Disruption of endothelial cell intraflagellar transport protein 88 exacerbates doxorubicin-induced cardiotoxicity

Abstract Aims Doxorubicin (DOX) is a potent anticancer drug with severe dose-dependent cardiotoxicity. To address this issue, previous research has primarily focused on DOX-induced toxicity on cardiomyocyte. However, research has refocused on the endothelium as a therapeutic target due to the emerging role of endothelial cells in support of cardiomyocyte survival and function. Main methods We investigated a novel role of endothelial cell primary cilia in the prevention of DOX-mediated cardiotoxicity.

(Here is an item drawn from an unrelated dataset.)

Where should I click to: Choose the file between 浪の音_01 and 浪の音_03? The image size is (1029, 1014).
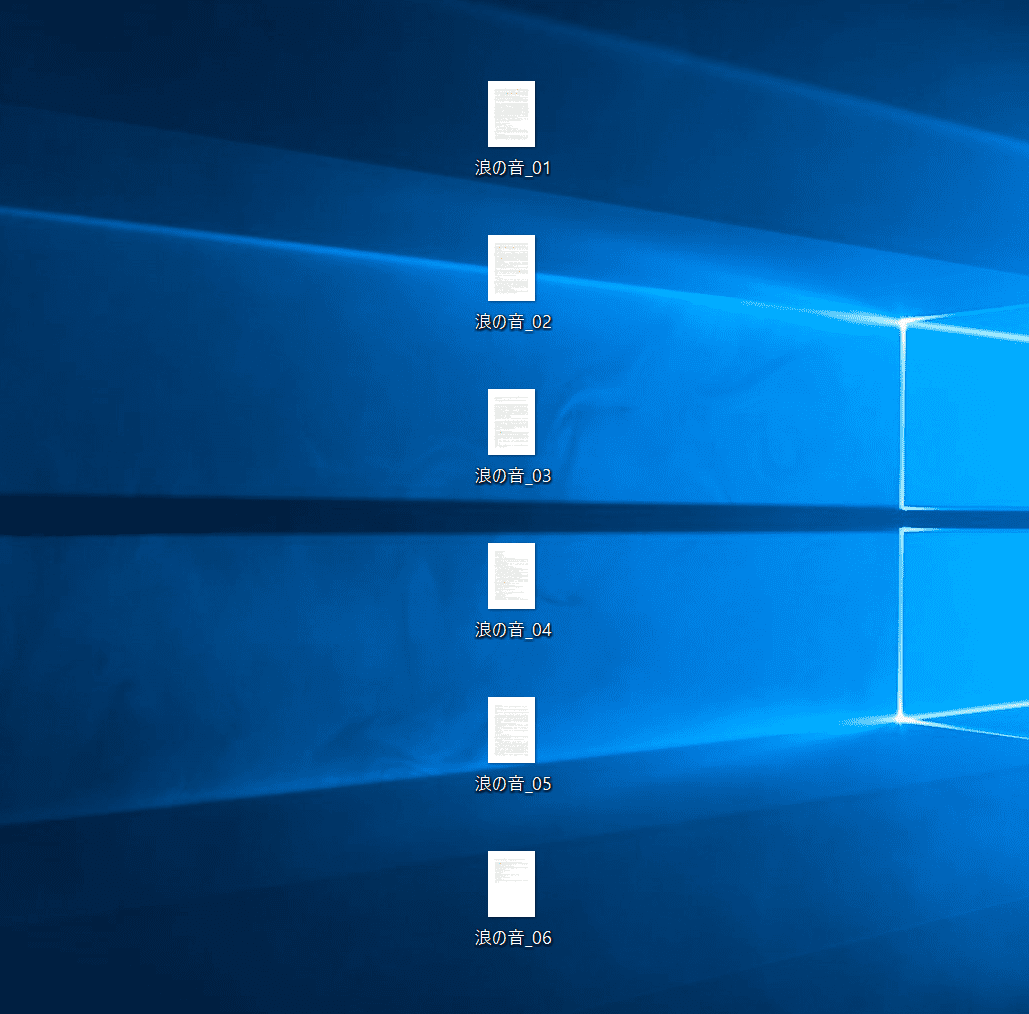(511, 268)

Mice lacking endothelial cell primary cilia, via the deletion of endothelial cell-specific intraflagellar protein 88 (IFT88) expression, were administered DOX (20 mg/kg i.p.), and assessed for survival, cardiac function, cardiac structure changes, and indices of cardiomyocyte injury. Key findings Compared to wild-type littermates, DOX-treatment resulted in reduced survival and measurements of cardiac function (ejection fraction and fractional shortening) in EC-IFT88−/− mice. Cardiomyocyte vacuolization, cardiac fibrosis, and serum CK-MB levels were increased in DOX-treated animals compared to SAL-treated controls. However, these parameters were not significantly different when comparing WT and EC-IFT88−/− mice after DOX treatment. Significance The loss of endothelial cell primary cilia accelerated DOX-mediated mortality and reduced cardiac function, suggesting pathways downstream of ciliary-mediated signal transduction as potential targets to promote EC support of cardiomyocyte function during DOX treatment.